Is it finally time to look at longer duration bonds?

After the blood-letting of the past six months, portfolio manager suggests advisors could start to shift along the curve

Is it finally time to look at longer duration bonds?

The long-duration investment grade credit bloodbath has been painful for many. From the early August highs, the ETF tracking the duration-heavy Canadian bond universe has delivered a total loss in excess of 5% and the triple-A rated 30-year Canada bond has delivered a loss of more than 20%.

With such blood already spilled, Geoff Castle, portfolio manager at PenderFund Capital Management, has posed the question: is it finally time to look at longer duration bonds?

He said: “We believe that, after a long period of answering ‘of course not’, we are seeing enough price movement to offer a qualified ‘yes’. We may not be at the point of maximum longer bond yields in this cycle, but we may be close enough to start shifting a bit of weight rightwards along the curve.

“There are, of course, arguments for making the opposite trade. As we ourselves have noted: inflation is rising, yields are still historically low and the Fed has been slowly backing away from its emergency programs designed to hammer down bond yields. All true. But as the U.S. 10-year Treasury yield closes in on 2%, the case for buying quality longer duration credit strengthens.”

The fixed income manager has highlighted a number of reasons why this is the way forward. Firstly, that higher treasury yields, if sustained, may cap some asset values and slow economic activity. The market has shown in the past six weeks that it's not just long bonds that suffer from rising rates – a host of “long duration assets” are vulnerable.

He explained: “For instance, in a world where you can earn back the cost of buying a house from 10 years of rental income, home prices are not particularly sensitive to 10-year interest rates that move from 1% to 2%.

“But when it takes 50 years of rental income to recoup your cost, a move in longer term yields to 2% is big. And 3% rates in that situation are a disaster. So, the knock-on effects of higher rates may be lower prices for some properties and businesses, and that may ultimately limit the scope for yields to rise.”

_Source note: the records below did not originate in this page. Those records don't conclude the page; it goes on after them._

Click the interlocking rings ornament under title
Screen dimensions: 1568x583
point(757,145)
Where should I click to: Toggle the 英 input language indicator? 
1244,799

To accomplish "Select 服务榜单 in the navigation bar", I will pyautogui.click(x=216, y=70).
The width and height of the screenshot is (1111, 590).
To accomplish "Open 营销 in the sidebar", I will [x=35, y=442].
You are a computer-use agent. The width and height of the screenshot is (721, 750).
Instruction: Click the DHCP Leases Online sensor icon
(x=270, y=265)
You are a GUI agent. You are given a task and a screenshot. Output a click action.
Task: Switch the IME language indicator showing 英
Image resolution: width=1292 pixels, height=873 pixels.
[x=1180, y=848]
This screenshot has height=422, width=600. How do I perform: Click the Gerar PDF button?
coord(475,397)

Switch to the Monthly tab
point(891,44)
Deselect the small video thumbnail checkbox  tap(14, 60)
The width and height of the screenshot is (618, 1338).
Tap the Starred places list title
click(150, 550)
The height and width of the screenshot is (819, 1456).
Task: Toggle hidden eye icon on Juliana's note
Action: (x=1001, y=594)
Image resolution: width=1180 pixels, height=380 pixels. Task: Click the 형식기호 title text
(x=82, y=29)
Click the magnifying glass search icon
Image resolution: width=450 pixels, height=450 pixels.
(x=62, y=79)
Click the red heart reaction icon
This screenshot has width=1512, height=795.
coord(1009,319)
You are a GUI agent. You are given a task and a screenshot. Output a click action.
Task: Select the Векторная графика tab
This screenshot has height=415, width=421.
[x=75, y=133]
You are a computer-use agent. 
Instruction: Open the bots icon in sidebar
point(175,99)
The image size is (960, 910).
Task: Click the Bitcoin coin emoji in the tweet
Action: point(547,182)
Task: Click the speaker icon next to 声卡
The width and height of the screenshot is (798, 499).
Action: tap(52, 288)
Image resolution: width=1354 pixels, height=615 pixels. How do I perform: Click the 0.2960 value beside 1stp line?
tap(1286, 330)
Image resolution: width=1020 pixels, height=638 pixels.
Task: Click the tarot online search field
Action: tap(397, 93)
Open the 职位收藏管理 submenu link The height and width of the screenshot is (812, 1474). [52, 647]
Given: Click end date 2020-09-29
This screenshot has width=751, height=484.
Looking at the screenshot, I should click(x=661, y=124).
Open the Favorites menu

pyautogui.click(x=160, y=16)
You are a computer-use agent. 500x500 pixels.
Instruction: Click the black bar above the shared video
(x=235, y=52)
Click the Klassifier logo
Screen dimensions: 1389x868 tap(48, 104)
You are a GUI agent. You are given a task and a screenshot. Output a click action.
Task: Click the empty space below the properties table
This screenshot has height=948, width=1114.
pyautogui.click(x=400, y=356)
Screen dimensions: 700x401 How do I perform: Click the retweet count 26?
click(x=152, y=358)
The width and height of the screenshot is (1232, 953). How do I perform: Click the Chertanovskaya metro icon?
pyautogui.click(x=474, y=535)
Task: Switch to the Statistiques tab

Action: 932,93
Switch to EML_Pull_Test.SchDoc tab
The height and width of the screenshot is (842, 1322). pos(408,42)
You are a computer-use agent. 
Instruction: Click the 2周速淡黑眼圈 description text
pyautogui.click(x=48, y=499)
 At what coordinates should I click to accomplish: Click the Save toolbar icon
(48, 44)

Castle also argued that sentiment has got pretty lopsided and, in this case, lopsidedly bearish with “almost no bond bulls left”. With such a consensus in place, he said, the market may be primed for a result its participants do not currently expect.

He also pointed out that the term premium has turned positive. After years of negative term premiums, the instantaneous forward term premium 10 years hence, a key measure tracked by the US Federal Reserve, recently hit 0.3%, its highest level since 2018. “In short, investors are getting paid something again for duration risk.”

Many of the deflation drivers that existed before COVID are still in place or have further intensified. Castle acknowledged that there are certain markets that are experiencing cyclically rising prices, particularly in the commodity area but said that other deflation drivers, more secular in nature, are still in place.

He said: “Demographics still favour deflation. Some weaker balance sheets have added debt in the crisis. And many of the creative solutions to the pandemic, like Zoom, presage a future deflation in disrupted industries like office space, retail stores and business travel.”

He added: “We haven’t taken the Fund to an extra-long duration positioning by any means. But, considering the favourable moves in prices, and the shifting fundamentals of the duration trade, there have been a number of situations where we have picked up 1-2% in yield extending into the seven to 10-year tenors in issuers like Canadian Pacific, Fairfax, Gartner and MSCI.”